Just Add Fuel deals for young drivers

Available for new car buyers aged 18 and over, a Just Add Fuel finance agreement makes it easier to budget for a new car, by including the finance, insurance, servicing, tax and breakdown cover in a single monthly payment. However, young drivers are still likely to need a guarantor for this.

Most agreements are a form of Personal Contract Purchase (PCP) finance so you'll normally pay a deposit, make fixed monthly payments for three years or so and then have the option of returning the car or buying it for a set amount. And if the car is worth more than the optional final payment at the end of the contract, you can put any extra - the equity - towards the deposit on a new agreement, reducing your future monthly payments. Do bear in mind, however, that as these are only available for new cars, they are typically more expensive than buying and running a used vehicle.

Peugeot's Just Add Fuel scheme is available for drivers aged 18 or over, as is the virtually-identical SimplyDrive offer from Citroen, which is available on the C1 city car, pictured above, and Citroen's upmarket brand DS. If you're under the age of 21 or have less than two years of no claims discount, then the car will be fitted with a black box to monitor your driving.

More details on Just Add fuel deals

  

Car finance for 17-year-olds

It’s difficult to get car finance at the age of 17, and many lenders will not even consider it.

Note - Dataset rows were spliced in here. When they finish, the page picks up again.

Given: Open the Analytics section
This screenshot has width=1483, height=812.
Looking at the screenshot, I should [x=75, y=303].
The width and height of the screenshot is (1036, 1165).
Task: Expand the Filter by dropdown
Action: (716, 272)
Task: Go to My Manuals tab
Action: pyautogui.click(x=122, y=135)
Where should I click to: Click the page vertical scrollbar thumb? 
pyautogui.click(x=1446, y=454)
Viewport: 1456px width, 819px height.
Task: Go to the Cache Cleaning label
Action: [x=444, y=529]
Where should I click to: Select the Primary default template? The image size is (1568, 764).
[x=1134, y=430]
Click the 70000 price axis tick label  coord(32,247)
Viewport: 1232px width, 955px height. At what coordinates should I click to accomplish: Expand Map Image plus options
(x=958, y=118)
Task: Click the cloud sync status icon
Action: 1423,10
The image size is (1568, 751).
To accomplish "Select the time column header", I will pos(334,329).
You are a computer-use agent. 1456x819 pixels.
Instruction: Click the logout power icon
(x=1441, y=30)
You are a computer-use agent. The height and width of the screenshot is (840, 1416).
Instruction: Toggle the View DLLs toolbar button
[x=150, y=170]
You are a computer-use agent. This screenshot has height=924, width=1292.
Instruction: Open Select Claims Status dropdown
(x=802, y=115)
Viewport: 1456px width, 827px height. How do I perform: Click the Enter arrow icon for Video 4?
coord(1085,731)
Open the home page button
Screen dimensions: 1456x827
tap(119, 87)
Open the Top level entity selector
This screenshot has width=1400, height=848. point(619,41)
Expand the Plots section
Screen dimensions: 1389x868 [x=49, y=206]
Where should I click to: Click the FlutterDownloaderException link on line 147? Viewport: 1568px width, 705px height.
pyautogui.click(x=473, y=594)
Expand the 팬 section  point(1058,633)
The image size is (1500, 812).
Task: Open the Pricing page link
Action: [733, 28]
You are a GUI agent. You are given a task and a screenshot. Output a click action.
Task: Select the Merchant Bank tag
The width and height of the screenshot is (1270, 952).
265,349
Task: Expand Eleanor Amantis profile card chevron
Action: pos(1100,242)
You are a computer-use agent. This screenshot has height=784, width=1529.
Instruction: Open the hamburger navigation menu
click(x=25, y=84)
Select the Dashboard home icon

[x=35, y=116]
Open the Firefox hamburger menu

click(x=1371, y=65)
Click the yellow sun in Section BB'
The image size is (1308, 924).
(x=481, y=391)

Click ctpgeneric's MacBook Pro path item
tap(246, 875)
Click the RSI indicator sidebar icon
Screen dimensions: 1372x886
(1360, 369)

Using any savings you may have or getting an informal loan from your parents to buy a less expensive car are the most common ways of buying a car at this age.

 

Car finance for 18-year-olds

From the age of 18, you can be eligible for car finance, either with the support of a parent or friend, or - if your credit score is strong enough - on your own. As well as a standalone finance agreement, you also have the option of purchasing a brand new car with a Just Add Fuel deal from Peugeot, Citroen and DS. You'll be restricted to smaller cars, but they still include the Citroen C1 and the Peugeot 2008 crossover. 

Guarantor car finance for 18-year-olds

This is a common way to get finance, especially if you’re living with your parents who are prepared to act as guarantors for the agreement.

You should be confident that you can afford the payments through the entire course of the agreement, which could include time away at university, when you may have no money coming in if you're not working.

If you’re unable to pay, then your guarantor will be liable to make up the difference, so do your sums to make sure you're confident you can afford a car before signing on the dotted line. And remember if neither of you pay the car can be seized as part-payment of the total amount that you owe.

Standard car finance for 18-year-olds

If you are employed, with a regular income, then it may be possible to obtain car finance without the need for a guarantor at 18. Ensuring that you are on the electoral roll will help to boost your chances, but it’s difficult to build up any credit history and improve your credit score before you turn 18.

Cars in low insurance groups

  

Car finance for 19-year-olds and 20-year-olds

If you’re 19 or 20, you may still need a guarantor to secure finance. You can improve your chances of being approved on your own by building up a credit history: using a credit card and ensuring that you pay the balance every month is one way. This helps to reassure lenders that you can be trusted to make your payments in time.

Having a job with a regular income gives lenders the confidence that you have the means to repay a loan, while being on the electoral roll places you at a permanent address, making you more creditworthy.

Combined, these factors make you more likely to be approved for finance without a guarantor, but you're likely to find that you can get a better interest rate with one.

    

Car finance for 21-year-olds and over

Once you reach the age of 21, lenders are more willing to offer finance, which reduces the need to have a guarantor and increases your access to offers, including those for buyers with poorer credit ratings.

The advice on building your credit history (above) still applies, as it can help you to secure a lower interest rate.